In testing I found that the JSESSIONIDSSO was not re-created upon re-authentication via logout() and login(username,password) in the same request. The problem stemmed from the REQ_SSOID_NOTE that was was not reset upon request.logout(), whereas the documentation indicates that a logout() from any web-app should logout() from all web-apps. When the REQ_SSOID_NOTE is not removed upon logout(), a subsequent login(username,password) on the same request will re-create a JSESSIONID for the current web-app but fails to re-create a JSESSIONIDSSO since the REQ_SSO_ID_NOTE still lingers on the request. AuthenticatorBase.java adjustment for logout(request) that removes the REQ_SSOID_NOTE so that a subsequent login(username,password) will work on the same request: @Override public void logout(Request request) throws ServletException { register(request, request.getResponse(), null, null, null, null); request.removeNote(Constants.REQ_SSOID_NOTE); } I'll upload a diff-patch against the trunk and for 7.0.40.

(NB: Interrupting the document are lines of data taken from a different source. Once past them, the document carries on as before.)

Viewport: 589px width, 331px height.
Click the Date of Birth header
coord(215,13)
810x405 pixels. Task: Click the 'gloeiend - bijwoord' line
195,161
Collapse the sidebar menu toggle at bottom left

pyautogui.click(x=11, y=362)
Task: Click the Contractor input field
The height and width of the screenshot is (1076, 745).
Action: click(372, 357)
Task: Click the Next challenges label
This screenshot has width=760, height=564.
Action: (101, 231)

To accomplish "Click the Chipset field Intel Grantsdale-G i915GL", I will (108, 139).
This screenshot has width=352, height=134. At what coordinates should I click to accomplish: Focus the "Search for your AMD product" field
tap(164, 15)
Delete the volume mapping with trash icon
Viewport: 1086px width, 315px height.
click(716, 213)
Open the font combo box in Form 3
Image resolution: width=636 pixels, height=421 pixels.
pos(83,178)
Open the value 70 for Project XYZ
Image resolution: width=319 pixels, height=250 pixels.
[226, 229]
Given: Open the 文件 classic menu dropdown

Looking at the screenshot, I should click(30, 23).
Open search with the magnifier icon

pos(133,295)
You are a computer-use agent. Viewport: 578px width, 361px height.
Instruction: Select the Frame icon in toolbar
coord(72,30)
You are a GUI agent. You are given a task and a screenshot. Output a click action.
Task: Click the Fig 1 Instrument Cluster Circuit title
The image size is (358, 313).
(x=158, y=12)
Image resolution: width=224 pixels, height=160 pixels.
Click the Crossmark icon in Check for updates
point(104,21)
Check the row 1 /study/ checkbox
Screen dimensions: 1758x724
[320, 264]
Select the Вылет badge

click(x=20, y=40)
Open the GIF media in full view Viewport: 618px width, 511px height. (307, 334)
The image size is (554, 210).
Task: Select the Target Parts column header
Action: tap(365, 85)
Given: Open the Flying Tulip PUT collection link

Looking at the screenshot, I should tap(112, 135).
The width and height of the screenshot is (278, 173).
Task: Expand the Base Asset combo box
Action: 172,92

Created attachment 30313 [details] Fix for Bug 54999 to ensure JSESSIONIDSSO can be re-created In the Bug comments I chose to @override the AuthenticatorBase logout(Request) but the more self-consistent place to patch this seems to be in AuthenticatorBase.register(Request,...) that I've done here against the tc7.0.x/trunk/tc7.0.x/java/org/apache/catalina/authenticator/AuthenticatorBase.java.
Thanks for the report, analysis and patch. It all looks good to me. I have applied the patch to trunk and 7.0.x and the fix will be included in 7.0.41 onwards.